3. Embedding it in the organization: security awareness & culture
No strategy works without the right behavior. That’s why every risk profile must include investment in people:
- Security awareness for all employees
- Training on cloud security, data minimization and privacy
- Incident response exercises and phishing simulations
- Building awareness of which data is considered critical and how it may be processed
From insight to action
With a clear risk profile, organizations can take deliberate steps, such as:
- using multi-cloud or hybrid cloud to spread dependencies
- exploring alternatives such as European cloud providers
- tightening vendor contracts around data access, logging and exit strategies
- revising identity and access structures
- investing in monitoring, detection and incident response
- running structural security awareness programs
Digital sovereignty then becomes not a goal in itself, but a strategy for maintaining control over your digital future.
Questions organizations should be asking themselves
- Where is our most sensitive data stored, and who has access to it?
- What vulnerabilities emerged from recent pentests or red-team engagements, and what do they reveal about our dependencies?
- Which risks do we accept, and why?
- What is the minimum level of control we are never willing to lose?
- Are our teams sufficiently trained to understand and support sovereignty-related decisions?
- What will have the greatest long-term impact on our economic strength: sovereignty, innovation, or the balance between the two?
Conclusion: sovereignty is not an end state, but a conversation about risk
Digital sovereignty is not a black-and-white goal you can simply tick off. It is an ongoing conversation within every organization about its risk profile:
- What is the likelihood that a particular risk will materialize?
- What are the consequences if it does?
- And which level of risk do we consciously accept, and which do we absolutely not?
Only when these questions are clear does sovereignty gain meaning.
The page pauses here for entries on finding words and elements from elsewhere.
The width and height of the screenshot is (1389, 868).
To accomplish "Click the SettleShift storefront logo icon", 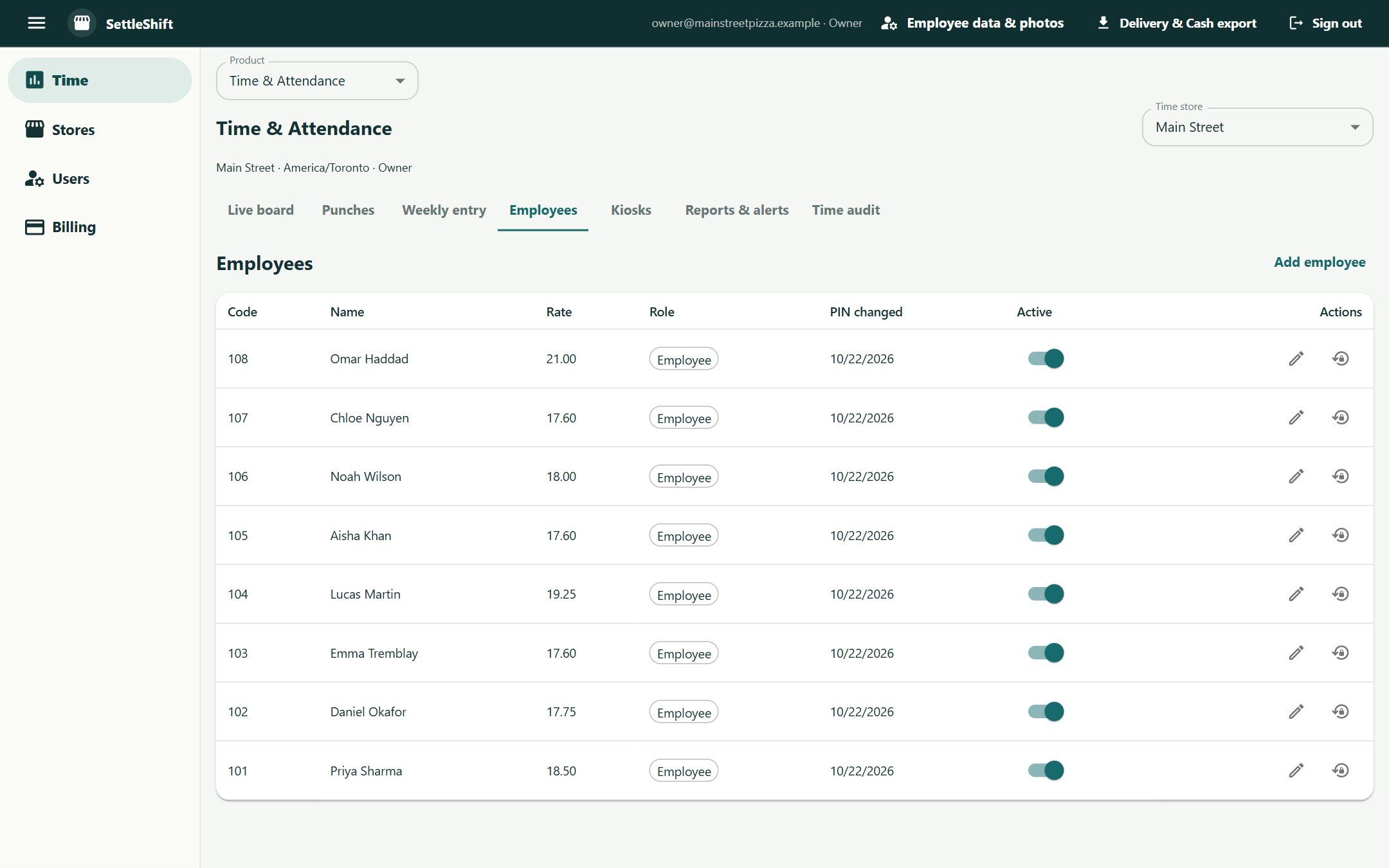I will click(x=82, y=23).
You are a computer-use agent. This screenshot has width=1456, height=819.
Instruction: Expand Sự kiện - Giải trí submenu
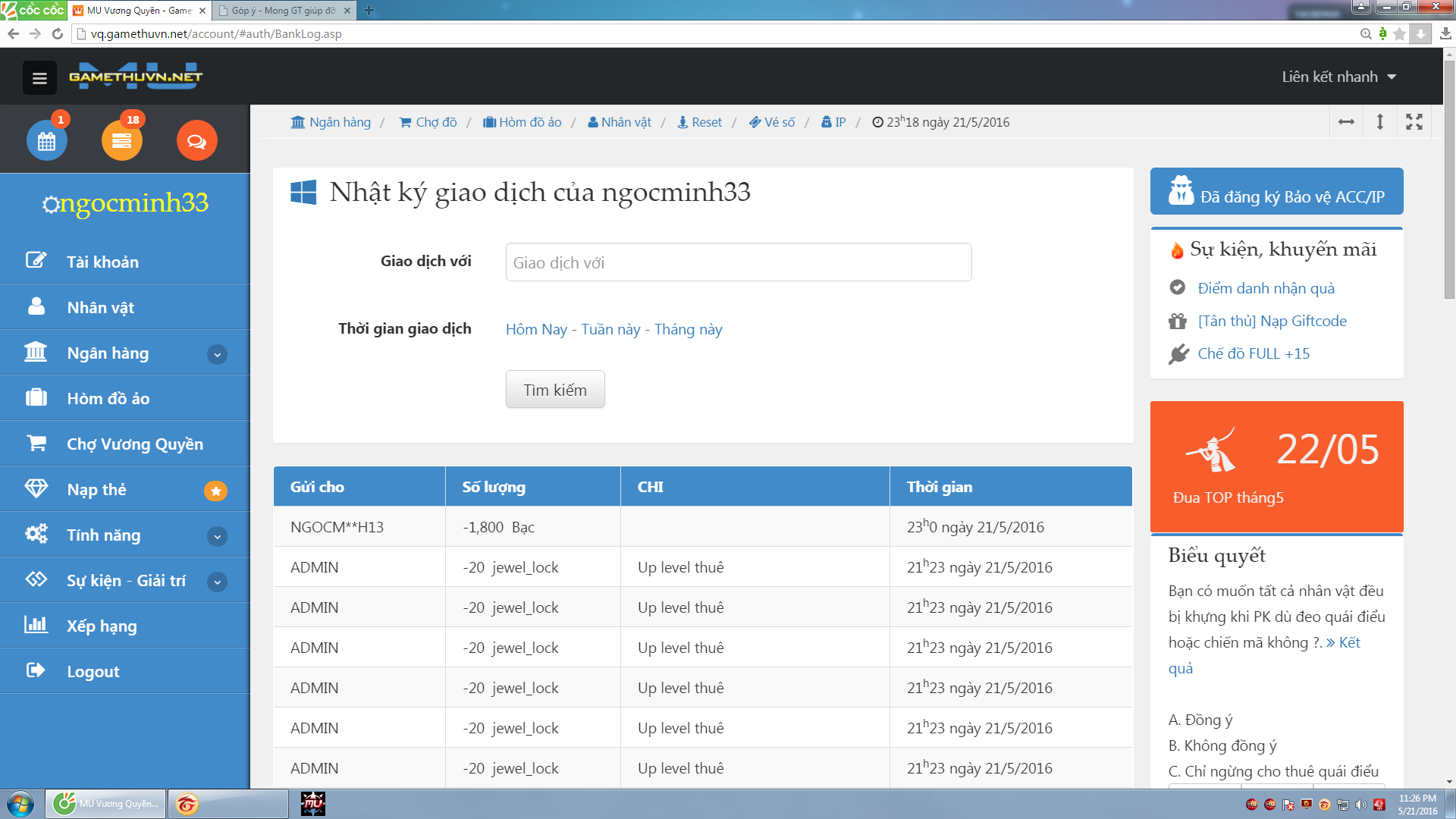coord(217,582)
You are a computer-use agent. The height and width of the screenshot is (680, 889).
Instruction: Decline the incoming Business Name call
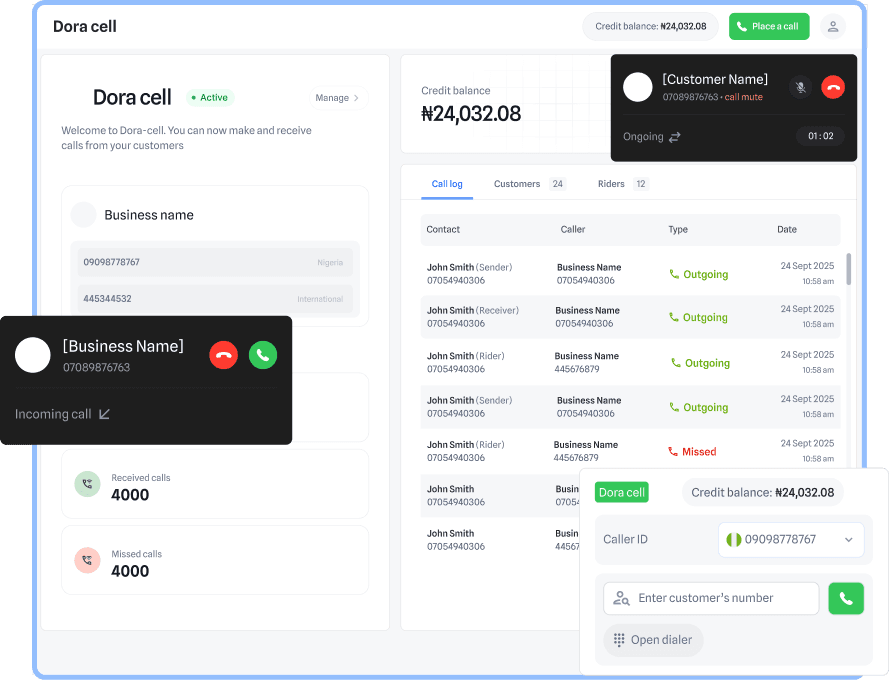pyautogui.click(x=223, y=355)
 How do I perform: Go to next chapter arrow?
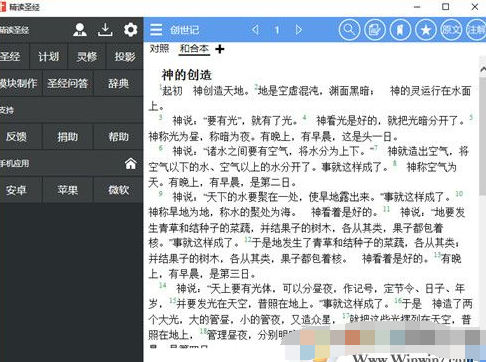298,30
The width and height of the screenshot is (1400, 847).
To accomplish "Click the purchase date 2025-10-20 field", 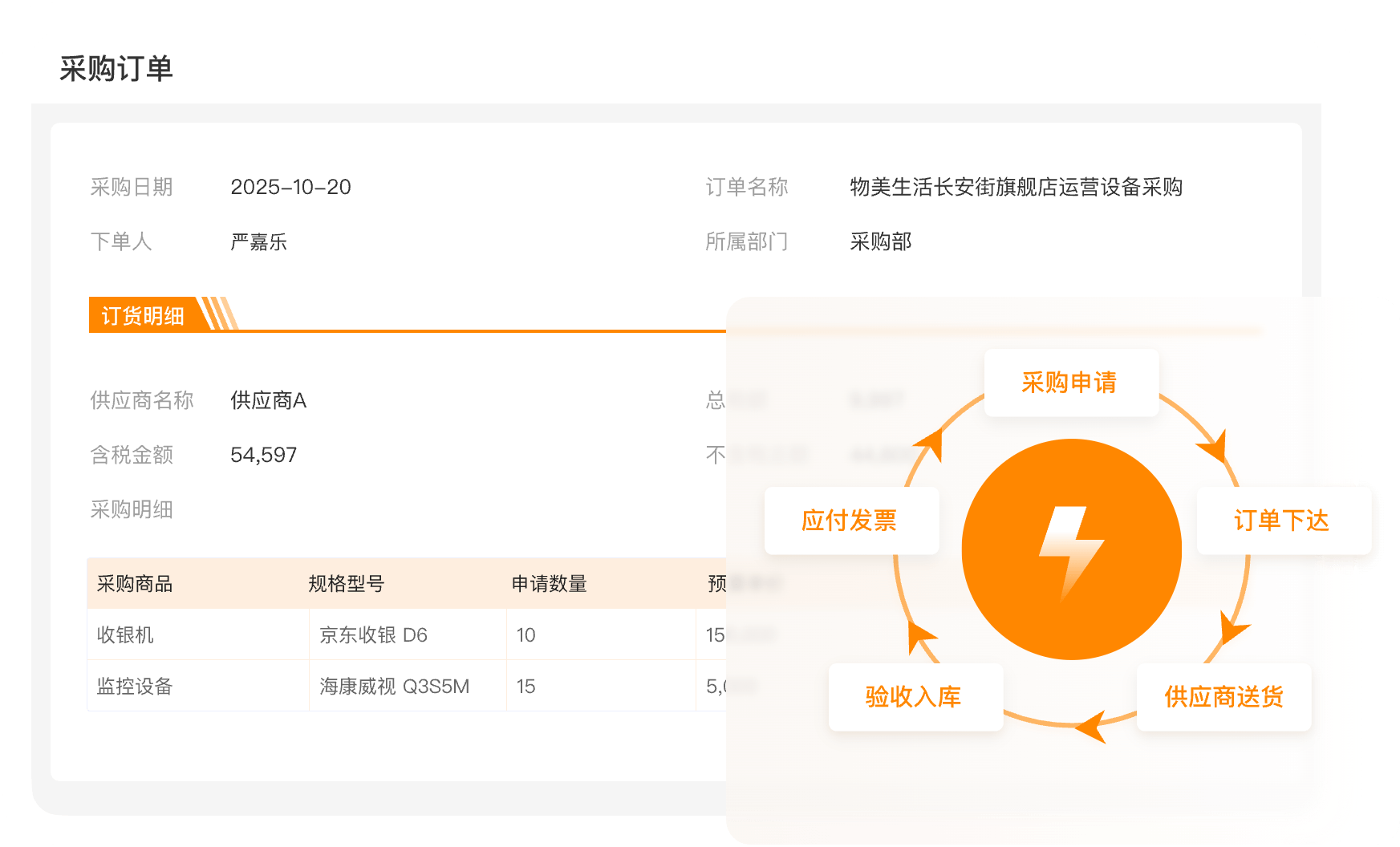I will click(x=290, y=187).
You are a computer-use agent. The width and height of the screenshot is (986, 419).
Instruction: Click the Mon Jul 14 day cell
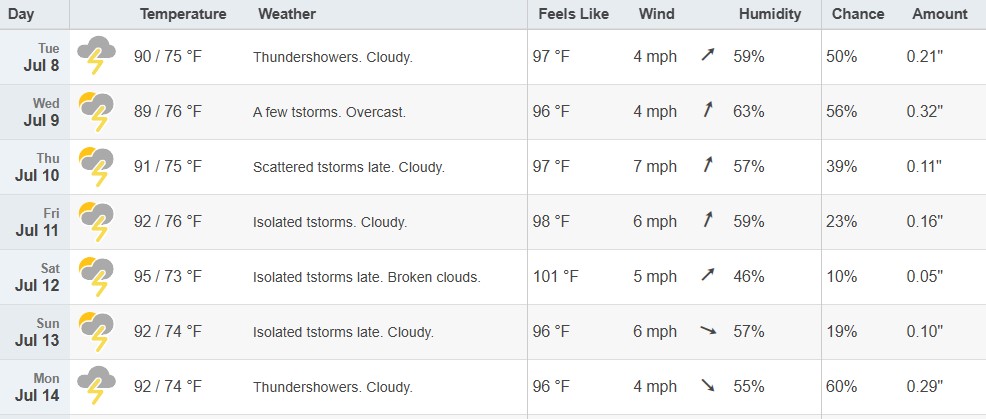[35, 387]
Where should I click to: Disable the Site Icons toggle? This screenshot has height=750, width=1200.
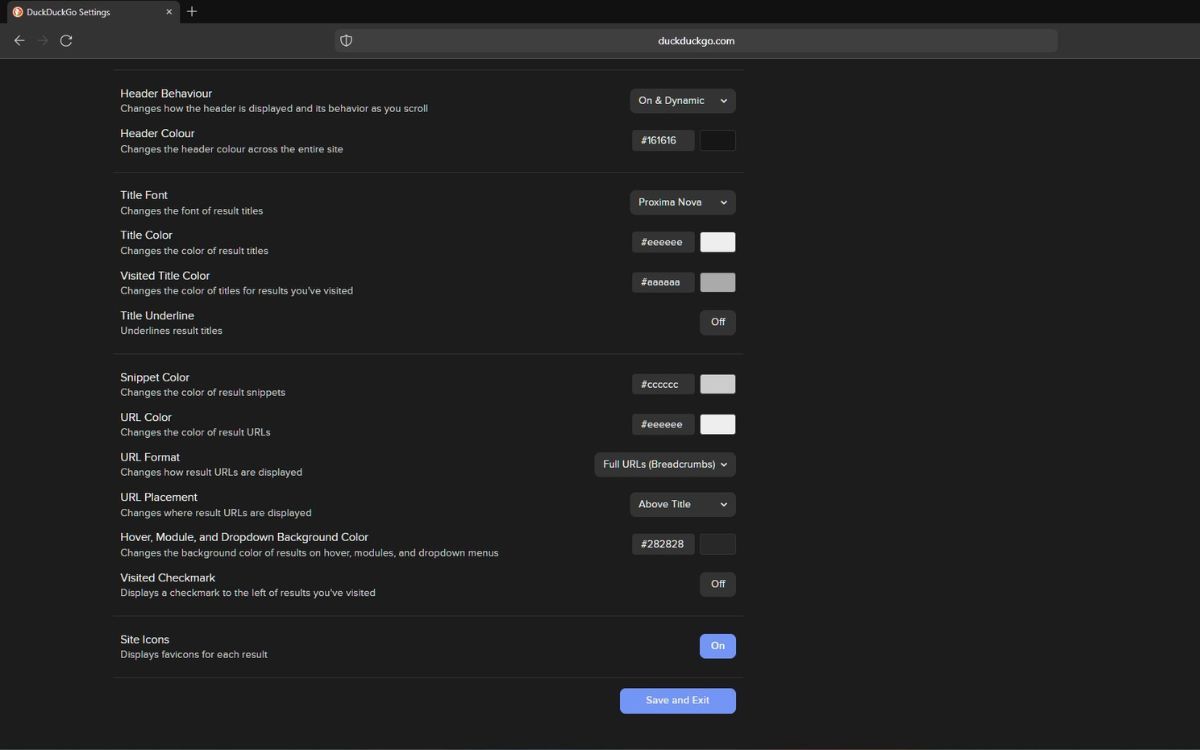tap(717, 646)
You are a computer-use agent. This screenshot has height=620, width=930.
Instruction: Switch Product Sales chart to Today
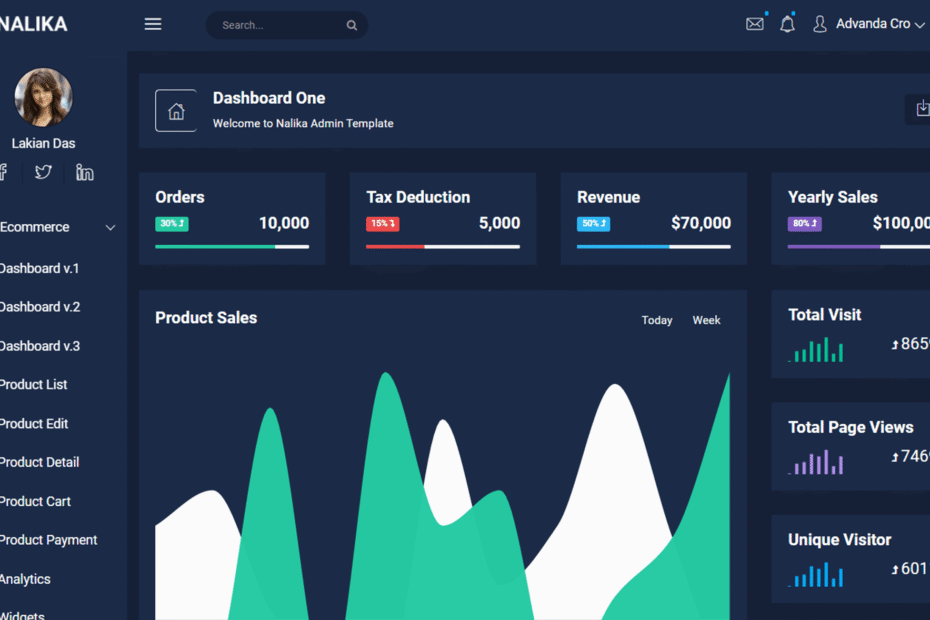tap(657, 320)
Not as a political or ideological stance, but as a strategic consideration within your operations.
The real strength lies in consciously choosing from the many options the market offers. Organizations have more choices than they often realize: from European cloud providers to multi-cloud strategies, from stricter contractual agreements to data minimization, from technical controls to organization-wide security awareness.
Digital sovereignty is therefore not about one “correct” path, but about choosing the path that fits your risks, context and ambition. It is a continuous process of weighing, adjusting and improving. And that is exactly what mature cyber resilience requires.